Sie haben über Deutschlands Europabild gesagt, Berlin glaube – im Gegensatz zu Ihnen – an ein postchristliches, postnationales Europa. Was verstehen Sie darunter und warum sollte das verwerflich sein? In Deutschland verlassen schließlich immer mehr Menschen die Kirchen und die nationalen Grenzen werden in der Globalisierung immer unwichtiger.
Selbstverständlich respektieren wir die Entscheidung der Deutschen, wie sie sich ihr Land nach ihrer eigenen Vorstellung, auch bezogen auf christliche Werte oder ihrer eigenen Definition der Nation, vorstellen. Wir bitten sie nur, unsere Entscheidung, wie wir uns selbst als Ungarn definieren wollen, ebenfalls zu respektieren. Europa war immer schon vielfarbig, so muss es auch bleiben. Vielfalt in der Einheit!
In einigen Monaten wird Angela Merkel die deutsche und die europäische Bühne verlassen. Ist dies ein Risiko oder eine Chance für Europa?
Ein Risiko.
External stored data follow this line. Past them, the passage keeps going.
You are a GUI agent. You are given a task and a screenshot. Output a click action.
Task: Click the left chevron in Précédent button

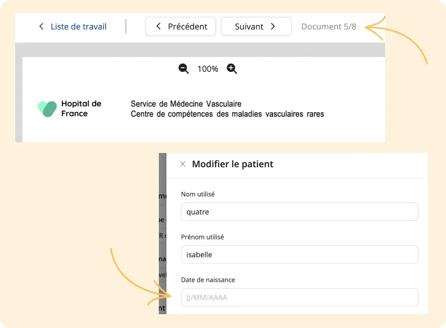(158, 27)
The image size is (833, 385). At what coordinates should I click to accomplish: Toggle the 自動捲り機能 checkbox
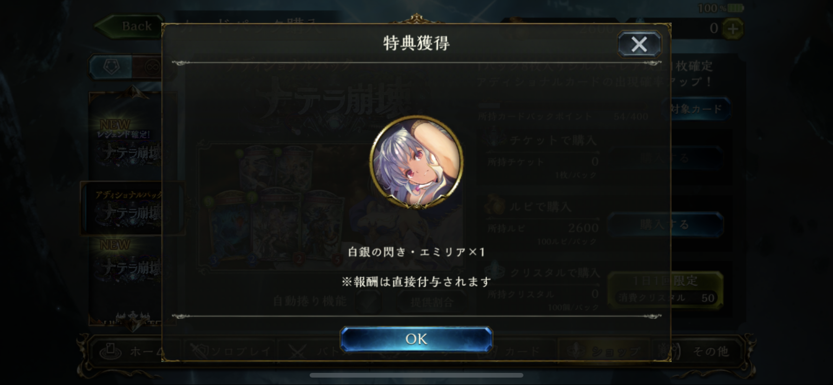(367, 302)
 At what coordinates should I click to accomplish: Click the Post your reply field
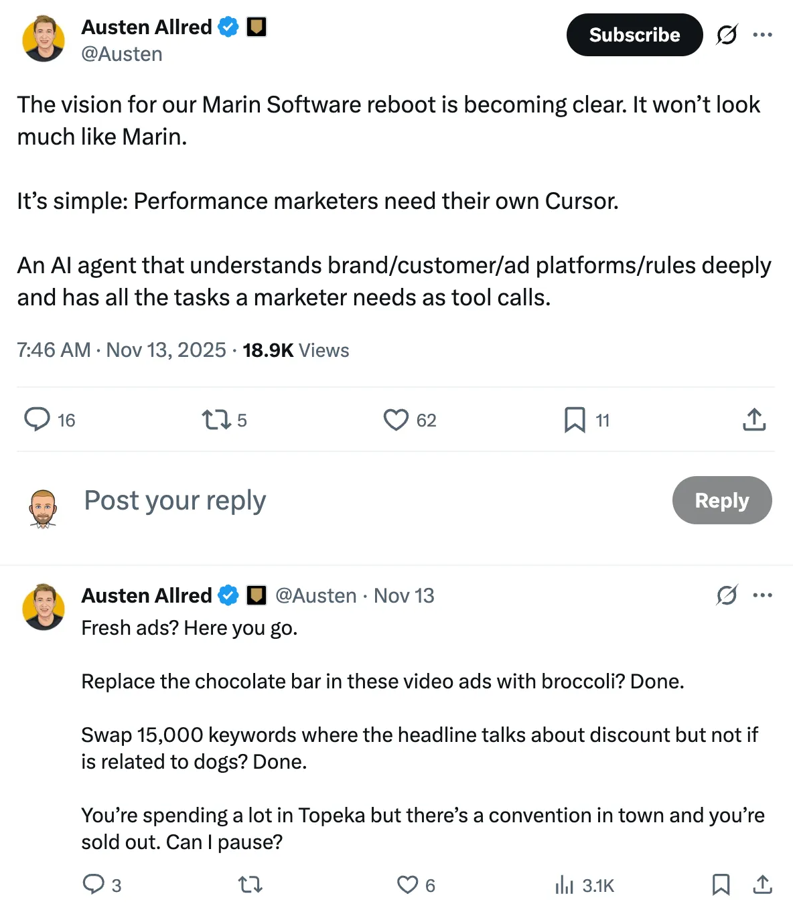[175, 500]
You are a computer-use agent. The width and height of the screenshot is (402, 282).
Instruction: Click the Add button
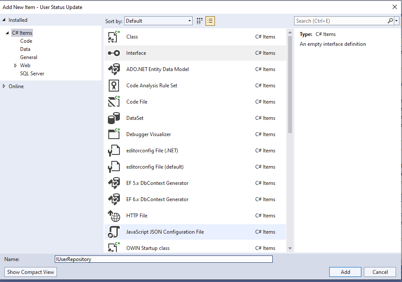345,272
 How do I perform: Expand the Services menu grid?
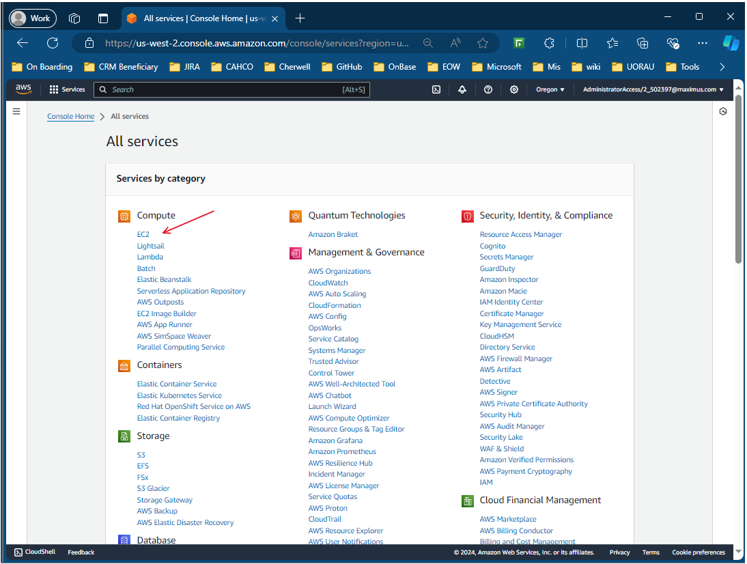pyautogui.click(x=67, y=89)
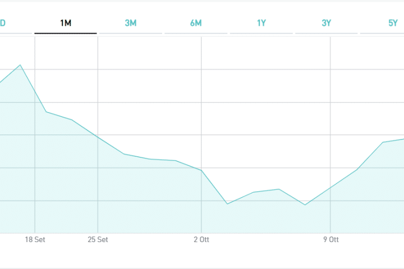
Task: Click the small bump between the two troughs
Action: tap(279, 189)
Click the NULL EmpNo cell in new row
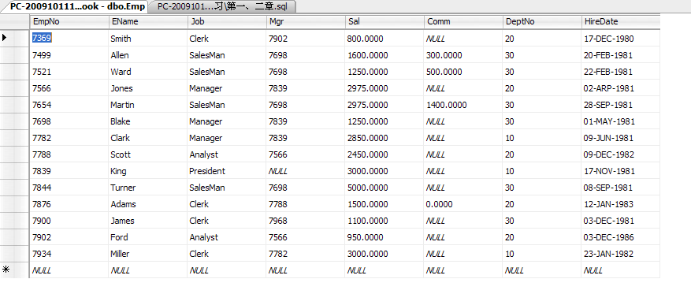691x305 pixels. click(69, 270)
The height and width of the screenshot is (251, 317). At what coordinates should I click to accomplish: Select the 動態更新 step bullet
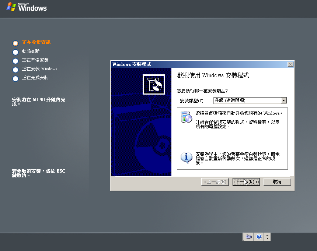click(x=15, y=52)
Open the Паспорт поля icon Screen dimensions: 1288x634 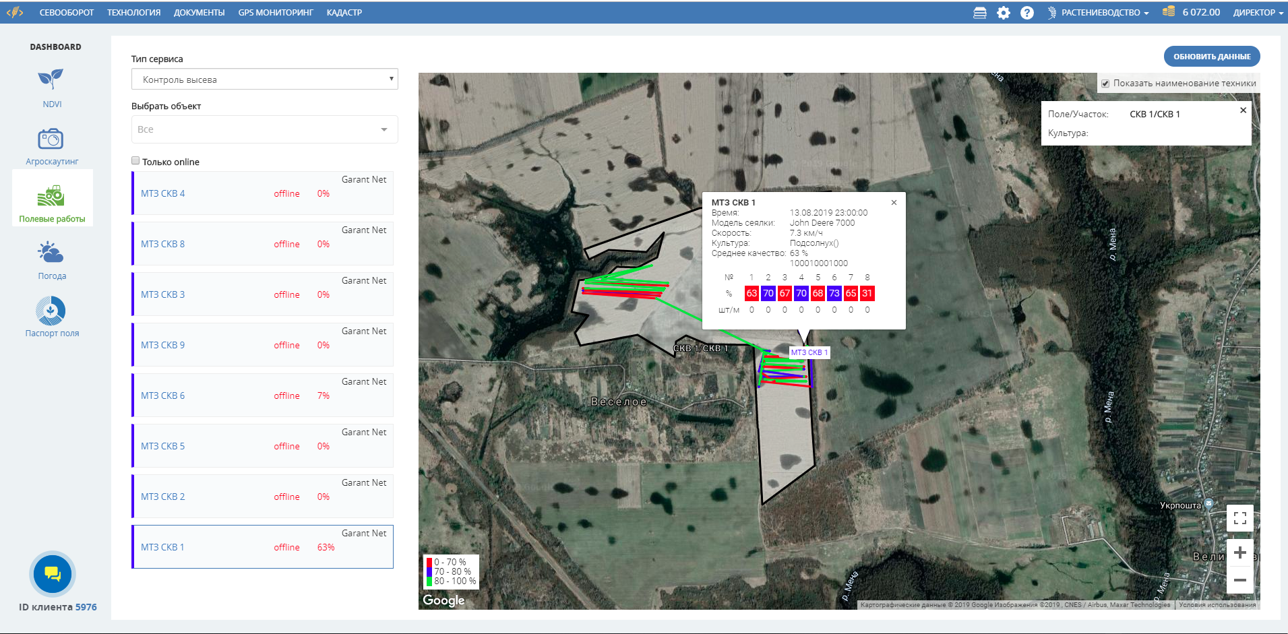[51, 311]
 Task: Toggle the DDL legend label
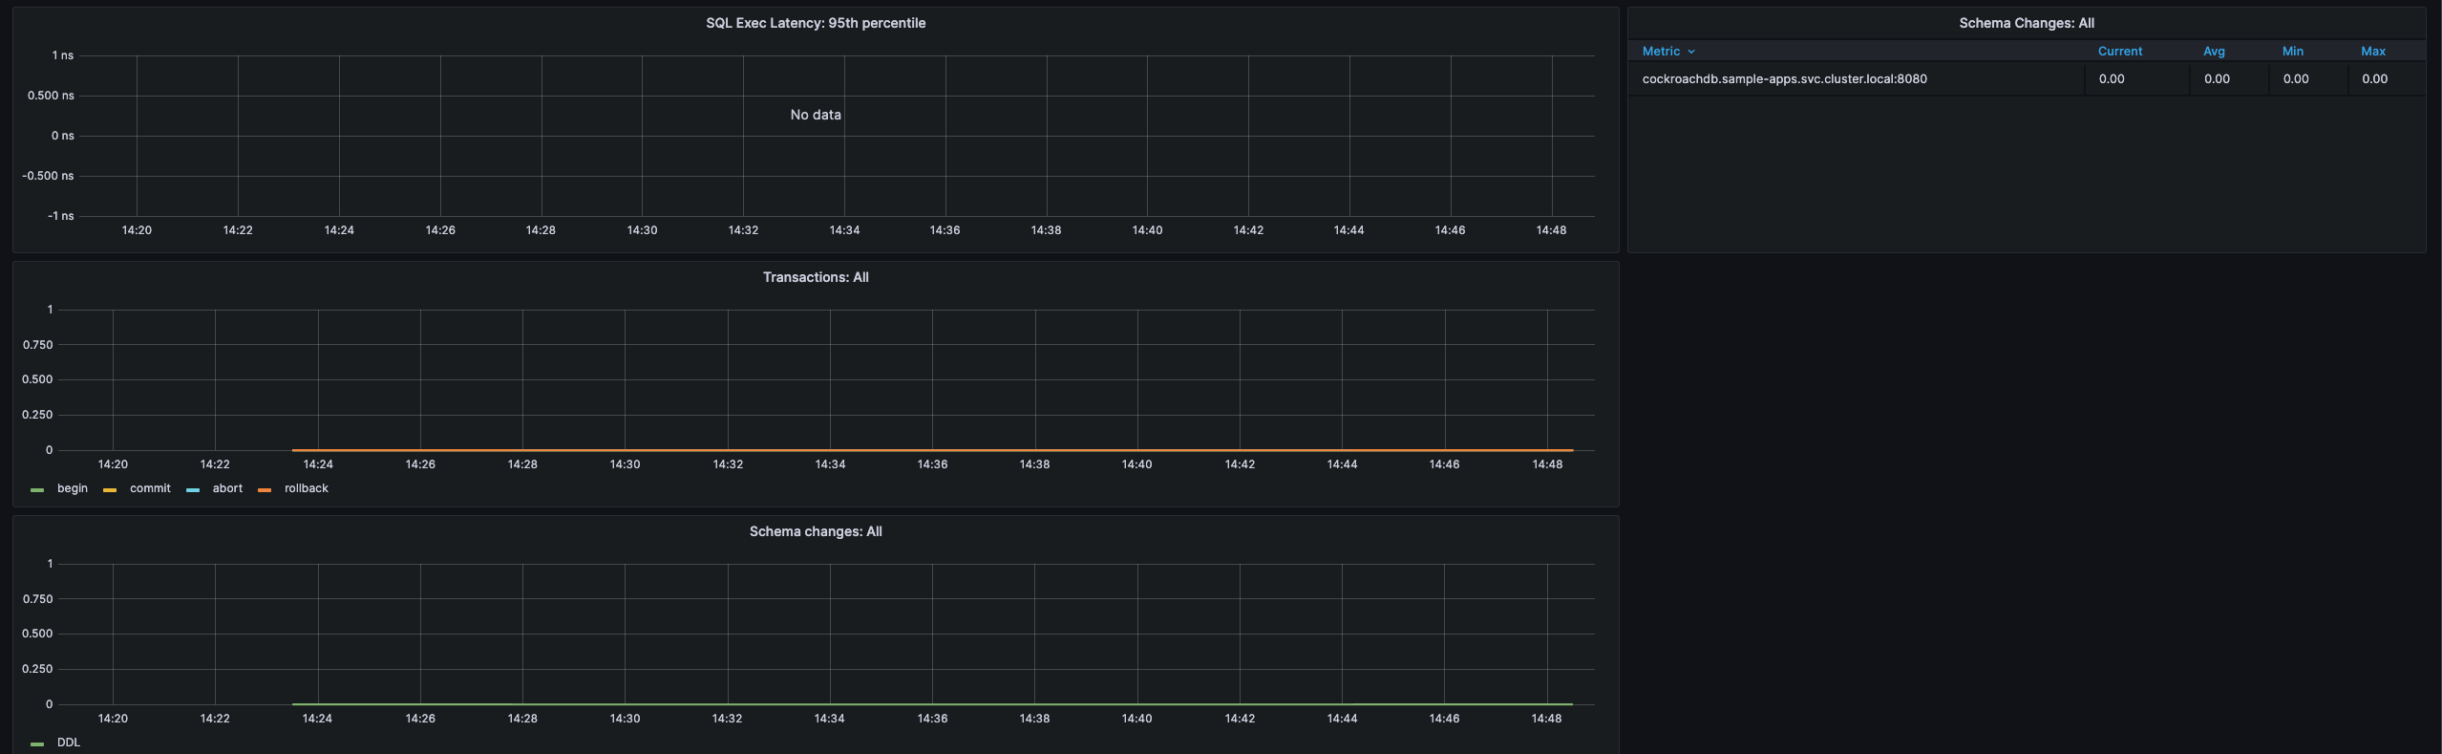[69, 743]
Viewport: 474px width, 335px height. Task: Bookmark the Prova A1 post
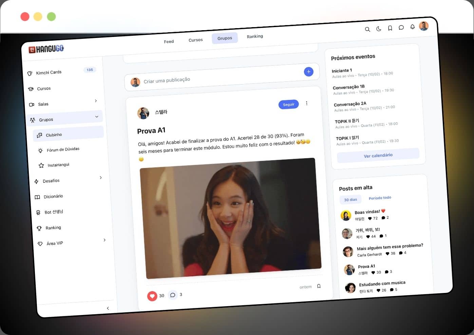(x=319, y=286)
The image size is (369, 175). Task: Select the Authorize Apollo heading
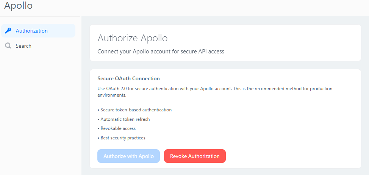click(133, 38)
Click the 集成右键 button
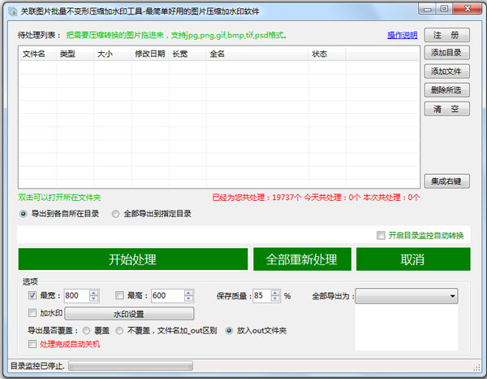 coord(446,181)
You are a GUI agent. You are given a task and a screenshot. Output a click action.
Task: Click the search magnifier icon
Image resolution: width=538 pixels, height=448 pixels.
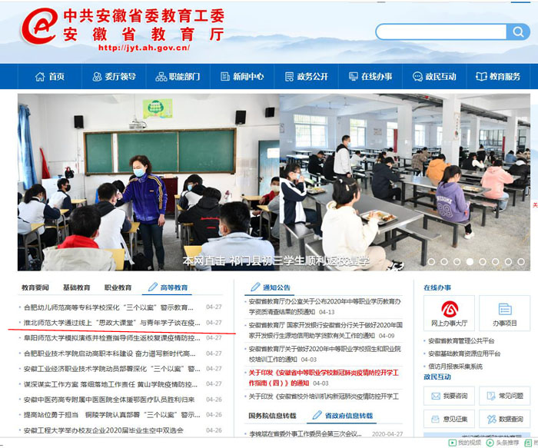[517, 32]
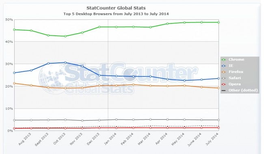Click the Opera legend marker icon
The width and height of the screenshot is (264, 154).
[224, 84]
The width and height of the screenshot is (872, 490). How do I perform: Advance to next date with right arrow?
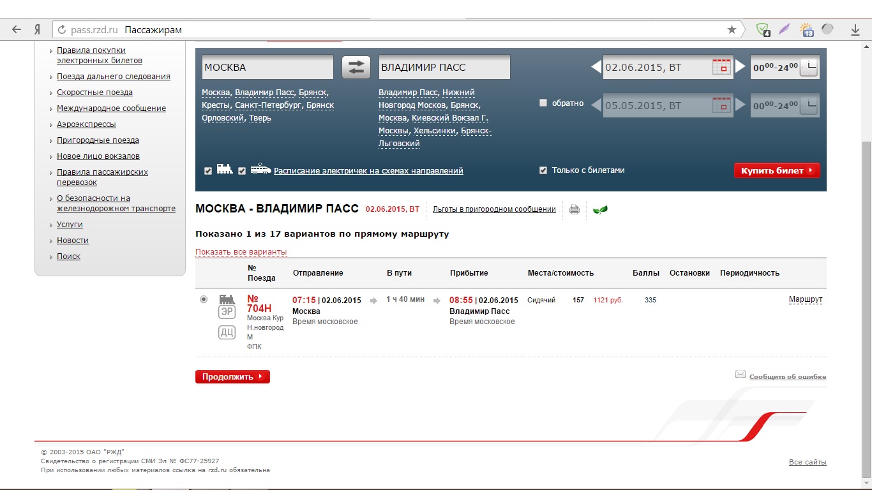[740, 66]
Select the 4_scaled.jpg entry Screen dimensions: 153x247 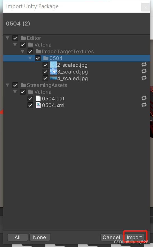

Ich hätte mich gefreut, wenn sie bleiben würde, das wäre für alle besser gewesen, aber wissen Sie, hier zählt die Meinung der Ungarn nicht, das ist eine deutsche Entscheidung. Wir werden mit ihrem Nachfolger den besten gemeinsamen Weg finden, unsere historische deutsch-ungarische Freundschaft weiter auszubauen.